Wednesday, 25 July 2018

Culture

This was a scene from Wildwork's wonderful production of 100: Unearth, which I was fortunate enough to see at Heligan Gardens last week.
It celebrated 100 years since the end of the First World War, and those from the parishes around Heligan returning from fighting (those that did) but also encompassed the Greek tragedy of Orpheus and Eurydice to emphasise the loss and tragedy of war. Having said that, there were some incredibly funny parts, such as the part above, where all the 'nurses' from the Underworld were helping to prepare for a heart operation.

What was unusual was that it was a walk around show - we walked from one set to another all round the gardens which, for me, added to the enjoyment, though not everyone thought the same. There was also a tremendous band that accompanied the performers, the sets were incredible, and all in all, it was a unique experience that I shall never forget.

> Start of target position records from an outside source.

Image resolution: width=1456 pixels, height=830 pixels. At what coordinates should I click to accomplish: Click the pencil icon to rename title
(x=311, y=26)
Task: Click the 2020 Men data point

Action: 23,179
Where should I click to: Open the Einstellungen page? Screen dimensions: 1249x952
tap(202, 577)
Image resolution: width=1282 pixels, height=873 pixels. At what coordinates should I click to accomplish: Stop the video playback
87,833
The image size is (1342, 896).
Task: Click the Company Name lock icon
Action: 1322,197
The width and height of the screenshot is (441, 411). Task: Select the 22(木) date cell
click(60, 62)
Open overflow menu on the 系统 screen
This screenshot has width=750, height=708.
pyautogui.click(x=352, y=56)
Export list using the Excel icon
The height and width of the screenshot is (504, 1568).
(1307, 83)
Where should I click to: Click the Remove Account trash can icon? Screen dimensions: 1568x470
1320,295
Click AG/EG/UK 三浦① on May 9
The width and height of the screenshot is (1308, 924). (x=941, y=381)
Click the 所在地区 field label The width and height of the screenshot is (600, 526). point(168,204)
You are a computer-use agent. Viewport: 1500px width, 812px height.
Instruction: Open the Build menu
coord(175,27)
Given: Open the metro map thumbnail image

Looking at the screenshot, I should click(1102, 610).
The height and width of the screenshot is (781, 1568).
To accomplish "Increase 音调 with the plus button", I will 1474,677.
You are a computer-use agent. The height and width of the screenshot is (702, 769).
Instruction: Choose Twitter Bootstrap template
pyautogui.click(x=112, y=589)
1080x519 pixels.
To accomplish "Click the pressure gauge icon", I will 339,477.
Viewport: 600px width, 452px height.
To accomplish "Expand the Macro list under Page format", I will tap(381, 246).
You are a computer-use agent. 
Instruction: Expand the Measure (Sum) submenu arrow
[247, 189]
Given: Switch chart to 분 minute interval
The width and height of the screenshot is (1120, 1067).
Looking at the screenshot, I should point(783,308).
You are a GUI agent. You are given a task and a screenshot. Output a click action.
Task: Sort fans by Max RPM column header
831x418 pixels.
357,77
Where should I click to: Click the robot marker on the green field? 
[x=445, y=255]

In complete contrast, last night I went to see Mamma Mia 2 with a group of friends from singing. Having enjoyed the first film so much, and seen it I don't know how many times, I was pretty sure I'd enjoy it, despite some rather lukewarm reviews. And it didn't disappoint. From the first scene, we were off - there wasn't really much plot but it didn't matter - we were swept along by the terrific numbers, the choreography and the sheer joy of it all. We sat with our drinks and snacks, wept (in my case), sang loudly and laughed and suddenly two hours had gone. I was very much in need of being cheered up, and it certainly did that.

But it made me think about enjoyment of things - plays, films, music, whatever. I tend to go along and get absorbed into a performance, rather than analysing them. I suppose the downside could be that I might miss things - the deeper meanings or whatever - but the upside is that I am rarely disappointed. I have been raving about both productions, whereas not everyone I know thought the same.

A friend of mine said recently, "Keep your hopes high and your expectations low." A hard balance to find - but in this instance, I used another friend's motto which is, "Go with the flow". And that certainly worked.